That sounds familiar to pastors. They know the loneliness of long-distance ministry: the discouragement, the doubts, the moral and spiritual battles that rage in the mind. Of course, they know the minister’s high, as well, when they hear, from time to time, the inner voice of the Spirit: “Well done, good and faithful servant.”

For ten years now, LEADERSHIP has been a companion to clergy in the long race of ministry. Articles have addressed the wanderings and wonderings of parish pastors. Our intent: to keep ministers energized and effective in their callings.

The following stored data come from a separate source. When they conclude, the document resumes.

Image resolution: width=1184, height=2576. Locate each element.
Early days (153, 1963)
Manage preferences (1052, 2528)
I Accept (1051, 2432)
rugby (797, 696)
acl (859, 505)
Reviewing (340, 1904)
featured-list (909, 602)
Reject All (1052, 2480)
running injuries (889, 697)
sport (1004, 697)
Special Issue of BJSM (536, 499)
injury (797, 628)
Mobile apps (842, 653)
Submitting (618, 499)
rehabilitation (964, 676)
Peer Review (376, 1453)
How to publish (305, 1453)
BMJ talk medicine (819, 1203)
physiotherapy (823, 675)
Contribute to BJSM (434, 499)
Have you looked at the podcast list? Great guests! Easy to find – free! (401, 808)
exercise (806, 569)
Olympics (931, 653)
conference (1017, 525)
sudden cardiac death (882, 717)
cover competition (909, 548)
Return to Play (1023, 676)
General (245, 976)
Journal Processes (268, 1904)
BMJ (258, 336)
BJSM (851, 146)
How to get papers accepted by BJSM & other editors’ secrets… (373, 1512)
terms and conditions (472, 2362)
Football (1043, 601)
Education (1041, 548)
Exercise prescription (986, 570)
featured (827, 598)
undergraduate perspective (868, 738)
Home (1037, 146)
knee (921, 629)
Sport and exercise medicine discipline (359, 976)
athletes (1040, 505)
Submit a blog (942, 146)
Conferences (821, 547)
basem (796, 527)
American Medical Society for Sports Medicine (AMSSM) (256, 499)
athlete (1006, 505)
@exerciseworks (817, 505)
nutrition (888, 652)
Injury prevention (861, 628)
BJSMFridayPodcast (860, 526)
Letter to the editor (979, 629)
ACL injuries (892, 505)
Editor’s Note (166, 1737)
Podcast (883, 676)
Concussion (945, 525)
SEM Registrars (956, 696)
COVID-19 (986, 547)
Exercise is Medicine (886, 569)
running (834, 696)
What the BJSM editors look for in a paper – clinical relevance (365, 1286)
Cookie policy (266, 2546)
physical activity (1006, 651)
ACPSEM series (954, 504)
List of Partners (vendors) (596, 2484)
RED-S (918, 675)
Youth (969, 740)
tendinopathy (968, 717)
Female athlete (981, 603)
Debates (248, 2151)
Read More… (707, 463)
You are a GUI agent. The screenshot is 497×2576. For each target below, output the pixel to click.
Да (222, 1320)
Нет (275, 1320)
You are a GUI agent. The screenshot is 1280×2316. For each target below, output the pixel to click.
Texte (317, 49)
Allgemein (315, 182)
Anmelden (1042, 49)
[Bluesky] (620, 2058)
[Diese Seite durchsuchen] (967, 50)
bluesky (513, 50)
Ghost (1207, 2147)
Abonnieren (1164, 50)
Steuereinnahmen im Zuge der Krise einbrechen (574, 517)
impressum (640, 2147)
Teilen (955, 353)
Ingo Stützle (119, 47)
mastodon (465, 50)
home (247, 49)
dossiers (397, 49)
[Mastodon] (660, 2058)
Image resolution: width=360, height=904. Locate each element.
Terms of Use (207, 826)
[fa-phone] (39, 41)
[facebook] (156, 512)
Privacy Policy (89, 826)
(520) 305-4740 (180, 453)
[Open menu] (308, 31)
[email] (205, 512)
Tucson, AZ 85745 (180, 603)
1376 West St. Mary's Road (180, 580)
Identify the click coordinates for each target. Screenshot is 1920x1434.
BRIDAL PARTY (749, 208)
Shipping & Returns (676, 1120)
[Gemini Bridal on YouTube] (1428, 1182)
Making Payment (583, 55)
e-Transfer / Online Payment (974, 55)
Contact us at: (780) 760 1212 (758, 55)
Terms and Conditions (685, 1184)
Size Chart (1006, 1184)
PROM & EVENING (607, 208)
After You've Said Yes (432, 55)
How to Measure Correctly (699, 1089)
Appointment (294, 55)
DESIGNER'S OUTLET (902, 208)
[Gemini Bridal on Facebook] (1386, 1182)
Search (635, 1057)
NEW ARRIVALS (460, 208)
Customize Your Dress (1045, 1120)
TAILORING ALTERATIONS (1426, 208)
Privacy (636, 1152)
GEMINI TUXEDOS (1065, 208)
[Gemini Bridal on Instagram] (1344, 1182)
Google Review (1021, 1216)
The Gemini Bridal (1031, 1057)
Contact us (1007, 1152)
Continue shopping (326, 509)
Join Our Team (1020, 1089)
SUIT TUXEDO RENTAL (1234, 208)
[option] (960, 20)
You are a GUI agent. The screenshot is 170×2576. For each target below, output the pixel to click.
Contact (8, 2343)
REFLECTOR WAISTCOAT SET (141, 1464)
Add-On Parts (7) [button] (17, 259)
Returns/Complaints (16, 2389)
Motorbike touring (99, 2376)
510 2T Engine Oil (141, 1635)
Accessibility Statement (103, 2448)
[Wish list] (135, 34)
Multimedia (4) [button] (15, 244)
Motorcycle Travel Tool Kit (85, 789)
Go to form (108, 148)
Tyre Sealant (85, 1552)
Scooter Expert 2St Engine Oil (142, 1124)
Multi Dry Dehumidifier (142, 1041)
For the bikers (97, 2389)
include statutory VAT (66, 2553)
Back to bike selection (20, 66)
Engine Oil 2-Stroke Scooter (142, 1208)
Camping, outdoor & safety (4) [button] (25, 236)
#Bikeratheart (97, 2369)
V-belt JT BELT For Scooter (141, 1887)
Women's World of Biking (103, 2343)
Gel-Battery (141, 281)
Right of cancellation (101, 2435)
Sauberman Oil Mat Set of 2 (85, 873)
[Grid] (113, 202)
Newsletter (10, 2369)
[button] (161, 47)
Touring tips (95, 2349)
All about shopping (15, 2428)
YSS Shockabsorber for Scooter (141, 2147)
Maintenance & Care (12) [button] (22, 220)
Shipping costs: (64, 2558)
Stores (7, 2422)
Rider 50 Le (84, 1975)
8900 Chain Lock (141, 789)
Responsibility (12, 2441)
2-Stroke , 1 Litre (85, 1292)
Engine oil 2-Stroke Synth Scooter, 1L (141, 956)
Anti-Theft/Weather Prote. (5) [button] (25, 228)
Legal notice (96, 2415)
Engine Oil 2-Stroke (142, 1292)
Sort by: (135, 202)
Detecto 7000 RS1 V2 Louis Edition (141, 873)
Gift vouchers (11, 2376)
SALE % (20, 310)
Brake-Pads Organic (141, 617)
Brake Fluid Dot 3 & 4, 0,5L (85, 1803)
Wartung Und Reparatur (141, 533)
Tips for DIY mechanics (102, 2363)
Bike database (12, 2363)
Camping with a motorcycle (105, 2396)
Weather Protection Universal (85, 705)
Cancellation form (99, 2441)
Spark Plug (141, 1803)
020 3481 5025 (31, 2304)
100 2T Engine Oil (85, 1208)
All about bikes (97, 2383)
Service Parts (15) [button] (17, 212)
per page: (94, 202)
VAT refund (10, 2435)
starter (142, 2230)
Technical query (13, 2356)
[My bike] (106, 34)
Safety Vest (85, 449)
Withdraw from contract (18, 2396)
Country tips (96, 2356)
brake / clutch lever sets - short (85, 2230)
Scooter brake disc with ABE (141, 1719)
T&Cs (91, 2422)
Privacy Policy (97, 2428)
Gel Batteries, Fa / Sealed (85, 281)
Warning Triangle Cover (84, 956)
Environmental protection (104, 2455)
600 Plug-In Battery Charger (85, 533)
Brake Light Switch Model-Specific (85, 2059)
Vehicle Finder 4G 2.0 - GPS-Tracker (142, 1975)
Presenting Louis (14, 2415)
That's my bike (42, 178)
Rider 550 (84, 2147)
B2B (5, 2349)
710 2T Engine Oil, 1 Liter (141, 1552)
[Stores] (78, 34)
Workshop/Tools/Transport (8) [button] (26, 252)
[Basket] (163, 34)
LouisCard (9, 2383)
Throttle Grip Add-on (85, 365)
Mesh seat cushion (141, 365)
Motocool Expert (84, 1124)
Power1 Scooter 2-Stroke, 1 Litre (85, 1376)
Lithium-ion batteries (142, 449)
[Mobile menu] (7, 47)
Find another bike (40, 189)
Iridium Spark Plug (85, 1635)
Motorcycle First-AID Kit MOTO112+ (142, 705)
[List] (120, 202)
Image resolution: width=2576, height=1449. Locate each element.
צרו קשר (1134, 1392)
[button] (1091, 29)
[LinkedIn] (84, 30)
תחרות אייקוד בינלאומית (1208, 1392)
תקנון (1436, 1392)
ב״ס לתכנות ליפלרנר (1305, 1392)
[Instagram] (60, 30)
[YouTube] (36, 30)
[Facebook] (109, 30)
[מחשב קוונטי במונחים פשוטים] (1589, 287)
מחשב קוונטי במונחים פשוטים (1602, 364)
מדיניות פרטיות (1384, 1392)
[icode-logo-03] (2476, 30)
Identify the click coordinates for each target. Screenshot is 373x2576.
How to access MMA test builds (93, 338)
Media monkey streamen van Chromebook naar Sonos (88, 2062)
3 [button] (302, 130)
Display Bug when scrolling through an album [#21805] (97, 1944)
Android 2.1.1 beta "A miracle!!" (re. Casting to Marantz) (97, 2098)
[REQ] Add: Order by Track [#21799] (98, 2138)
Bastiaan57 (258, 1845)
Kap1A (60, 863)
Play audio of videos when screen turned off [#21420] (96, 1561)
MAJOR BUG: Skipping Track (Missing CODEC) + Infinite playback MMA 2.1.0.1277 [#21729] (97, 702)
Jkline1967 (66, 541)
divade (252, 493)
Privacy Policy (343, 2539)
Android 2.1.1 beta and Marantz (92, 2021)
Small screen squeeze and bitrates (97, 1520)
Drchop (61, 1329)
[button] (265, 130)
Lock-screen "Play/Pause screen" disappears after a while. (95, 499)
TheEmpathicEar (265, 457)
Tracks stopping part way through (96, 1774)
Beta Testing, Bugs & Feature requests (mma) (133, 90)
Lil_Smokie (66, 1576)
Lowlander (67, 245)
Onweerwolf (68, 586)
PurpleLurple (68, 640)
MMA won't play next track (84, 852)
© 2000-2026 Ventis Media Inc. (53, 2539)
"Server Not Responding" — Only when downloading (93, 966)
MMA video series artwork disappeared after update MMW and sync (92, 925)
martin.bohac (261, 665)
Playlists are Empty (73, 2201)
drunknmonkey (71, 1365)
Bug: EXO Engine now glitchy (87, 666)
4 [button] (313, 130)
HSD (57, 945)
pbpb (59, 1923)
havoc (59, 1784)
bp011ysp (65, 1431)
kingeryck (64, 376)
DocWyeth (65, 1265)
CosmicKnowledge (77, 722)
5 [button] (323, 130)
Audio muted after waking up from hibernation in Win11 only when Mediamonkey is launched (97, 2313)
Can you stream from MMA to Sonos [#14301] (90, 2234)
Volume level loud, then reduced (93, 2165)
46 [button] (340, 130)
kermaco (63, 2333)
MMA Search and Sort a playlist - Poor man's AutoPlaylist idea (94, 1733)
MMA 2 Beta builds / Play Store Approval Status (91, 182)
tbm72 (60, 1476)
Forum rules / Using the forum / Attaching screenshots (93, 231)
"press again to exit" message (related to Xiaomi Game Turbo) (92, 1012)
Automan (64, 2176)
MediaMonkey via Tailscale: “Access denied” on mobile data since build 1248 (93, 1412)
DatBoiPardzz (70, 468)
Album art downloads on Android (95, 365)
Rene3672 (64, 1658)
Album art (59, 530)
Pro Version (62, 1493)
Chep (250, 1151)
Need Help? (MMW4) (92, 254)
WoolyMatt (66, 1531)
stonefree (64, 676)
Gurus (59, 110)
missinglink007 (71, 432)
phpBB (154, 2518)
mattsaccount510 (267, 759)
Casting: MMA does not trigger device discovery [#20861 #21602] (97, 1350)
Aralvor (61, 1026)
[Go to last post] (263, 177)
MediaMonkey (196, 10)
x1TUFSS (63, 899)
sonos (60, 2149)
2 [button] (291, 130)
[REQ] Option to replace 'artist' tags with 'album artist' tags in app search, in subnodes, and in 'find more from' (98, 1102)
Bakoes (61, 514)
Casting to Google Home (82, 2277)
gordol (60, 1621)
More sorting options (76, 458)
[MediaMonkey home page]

Since the beginning, each issue of the magazine has included a survey (see page 139), and through it, readers have indicated which articles have been most helpful. Along the way we’ve noticed that certain topics elicit the greatest positive response.

LEADERSHIP readers’ concerns include both the personal and the professional. And in each of those categories, four issues rise to prominence. Here are excerpts from some of the articles rated highest-all averaging scores of 8.1 or more on the 10-point scale.

We begin with a look at the professional side of ministry.

The Ministry: Preaching

Not surprisingly, LEADERSHIP readers found articles on preaching to be especially helpful. Two articles tied for the highest rated preaching article. One, “Speaking to the Secular Mind” (Summer 1988) by Bill Hybels, pastor of Willow Creek Community Church of South Barrington, Illinois, addresses a difficulty every pastor faces in communicating the gospel today.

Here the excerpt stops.